Science Fiction Romance

The Night I Stood Still While You Went On

I watched the launch lights climb your spine as you turned away from me and understood in that suspended second that motion itself had chosen you and not us.

The hangar was cavernous and dim with only the runway strips burning white against the polished floor. Heat from the engines gathered in waves that lapped at my legs and left the air tasting sharp and electric. Your suit reflected the light in broken fragments and the helmet under your arm caught my distorted face as you passed. I stood at the safety line feeling the vibration of the ship idle through the soles of my boots and let my hands hang useless at my sides.

You did not look back. I did not call out. The quiet between us felt deliberate as if we had agreed to protect each other from words.

We had met years earlier on a drifting habitat that rotated too slowly and made everyone slightly sick at first. The corridors curved in ways that confused your sense of direction and the lights dimmed unpredictably to save power. You loved it immediately. You said places like that taught you patience. I said they taught you how to hold on. You smiled and said maybe those were the same thing.

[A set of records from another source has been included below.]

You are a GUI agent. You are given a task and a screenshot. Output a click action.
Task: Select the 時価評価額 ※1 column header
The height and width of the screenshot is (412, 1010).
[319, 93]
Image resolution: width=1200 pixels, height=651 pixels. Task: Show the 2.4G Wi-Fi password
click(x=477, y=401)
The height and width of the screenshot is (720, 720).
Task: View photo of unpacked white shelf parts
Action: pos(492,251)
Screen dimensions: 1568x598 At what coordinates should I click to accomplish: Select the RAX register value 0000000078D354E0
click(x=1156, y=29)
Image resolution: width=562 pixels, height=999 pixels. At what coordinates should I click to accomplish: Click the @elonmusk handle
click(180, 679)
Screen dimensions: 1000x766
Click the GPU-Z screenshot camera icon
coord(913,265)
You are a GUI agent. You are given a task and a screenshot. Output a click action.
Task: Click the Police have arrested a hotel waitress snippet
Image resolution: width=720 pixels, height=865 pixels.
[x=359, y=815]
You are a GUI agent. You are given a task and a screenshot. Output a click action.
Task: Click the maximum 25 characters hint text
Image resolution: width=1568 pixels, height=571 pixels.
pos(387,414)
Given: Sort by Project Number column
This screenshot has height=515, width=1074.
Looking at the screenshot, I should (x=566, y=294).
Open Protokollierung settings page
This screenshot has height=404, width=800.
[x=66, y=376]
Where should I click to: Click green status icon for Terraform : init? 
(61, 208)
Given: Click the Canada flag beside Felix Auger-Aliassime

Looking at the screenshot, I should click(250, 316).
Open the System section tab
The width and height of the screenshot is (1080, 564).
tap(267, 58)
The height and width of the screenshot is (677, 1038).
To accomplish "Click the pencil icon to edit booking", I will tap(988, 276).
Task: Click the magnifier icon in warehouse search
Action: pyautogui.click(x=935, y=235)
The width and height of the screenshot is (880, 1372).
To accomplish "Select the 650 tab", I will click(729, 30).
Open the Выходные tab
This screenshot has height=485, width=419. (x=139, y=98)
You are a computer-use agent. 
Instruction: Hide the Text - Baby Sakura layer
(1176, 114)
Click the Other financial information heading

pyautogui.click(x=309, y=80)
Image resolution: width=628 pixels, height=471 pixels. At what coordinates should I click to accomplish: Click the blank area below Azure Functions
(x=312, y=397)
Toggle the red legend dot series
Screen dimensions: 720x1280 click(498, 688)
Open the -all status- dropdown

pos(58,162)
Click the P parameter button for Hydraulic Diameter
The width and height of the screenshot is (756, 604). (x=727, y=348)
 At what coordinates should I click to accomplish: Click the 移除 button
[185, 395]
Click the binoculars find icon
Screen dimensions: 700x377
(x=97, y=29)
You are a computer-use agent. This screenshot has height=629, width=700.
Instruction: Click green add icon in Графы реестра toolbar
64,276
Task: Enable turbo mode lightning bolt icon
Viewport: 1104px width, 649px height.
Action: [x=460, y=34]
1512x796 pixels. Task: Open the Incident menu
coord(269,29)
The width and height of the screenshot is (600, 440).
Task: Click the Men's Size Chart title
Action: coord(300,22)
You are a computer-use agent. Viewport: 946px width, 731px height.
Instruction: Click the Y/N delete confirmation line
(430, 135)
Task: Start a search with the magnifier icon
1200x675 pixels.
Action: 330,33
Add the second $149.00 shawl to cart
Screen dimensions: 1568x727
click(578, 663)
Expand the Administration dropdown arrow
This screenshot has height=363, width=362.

Our work was navigation of temporal slipstreams regions where time thinned and thickened like uneven fabric. Ships that passed through them could arrive years ahead or behind schedule if calculations were off by even a fraction. You approached the problem intuitively feeling your way through data like a musician finding a melody. I grounded your instincts into numbers that held.

We spent long shifts in the navigation dome watching simulations spiral across the curved screens. The glow painted your face in shifting color and I learned to read your expressions before you spoke. When a model failed you frowned slightly and leaned closer. When it worked your shoulders relaxed and you exhaled as if you had been holding your breath the entire time.

The first successful piloted pass through a stabilized slipstream was yours. I watched from the control deck as your ship vanished and reappeared exactly where predicted. The room erupted in celebration. My knees went weak with relief. When you returned you laughed and told me it felt like falling forward forever. I told you never to do it again. You touched my arm and said you knew I would say that.

As the months passed the slipstreams grew longer more complex. The work demanded a navigator who could remain inside the temporal distortion for extended periods mapping its shifting interior. Your name rose to the top of every list. You tried to hide your excitement. I pretended not to see it.

We argued quietly one night while the habitat slept. The lights were low and the artificial gravity hummed unevenly. I said the risks were too high. You said standing still carried its own dangers. When I asked what you meant you looked at me with an expression that felt like goodbye and did not answer.

The mission briefing was efficient and bloodless. You would enter the slipstream and remain in motion relative to normal time acting as a living reference point. The data would revolutionize travel. The return window was undefined. The room felt colder as the words settled.

The night before launch we walked the outer ring together. The stars were sharp and indifferent beyond the glass. You talked about small things the way the habitat smelled faintly of metal and citrus how the lights always flickered near the junctions. I listened to the sound of your voice and tried to memorize it without being obvious.

Now in the hangar the countdown echoed softly. You stepped onto the lift and it rose carrying you toward the ship. The engines whined higher. The heat intensified. I lifted my hand halfway then let it fall. The lift sealed. The ship aligned.

When it launched the force of it pushed against my chest. Light flared and then you were gone leaving only the echo of vibration and a sudden absence that felt physical.

Time moved strangely after that. The data streamed in rich and precise. Your presence was detectable as a constant motion through the slipstream a steady signature that never wavered. I watched it obsessively tracing your path through time. Sometimes it felt like watching a heartbeat.

Years passed outside while moments passed for you. Messages could not cross the boundary cleanly. Once I received a fragment of your voice stretched thin and distorted. You said my name and the sound unraveled. I listened to it until it hurt.

The day the slipstream collapsed was unremarkable. A minor fluctuation resolved itself and the distortion smoothed into normal space. Your signature vanished. The system logged mission success.

I stood in the navigation dome alone watching the screens go dark. The habitat rotated on. Life continued. People spoke of progress.

Sometimes late at night I walk the outer ring and stand where we once stood together. The stars still burn sharp. I imagine you still moving always forward never able to stop. I imagine myself still here learning how.

I stood still while you went on. In that stillness I learned the shape of letting go.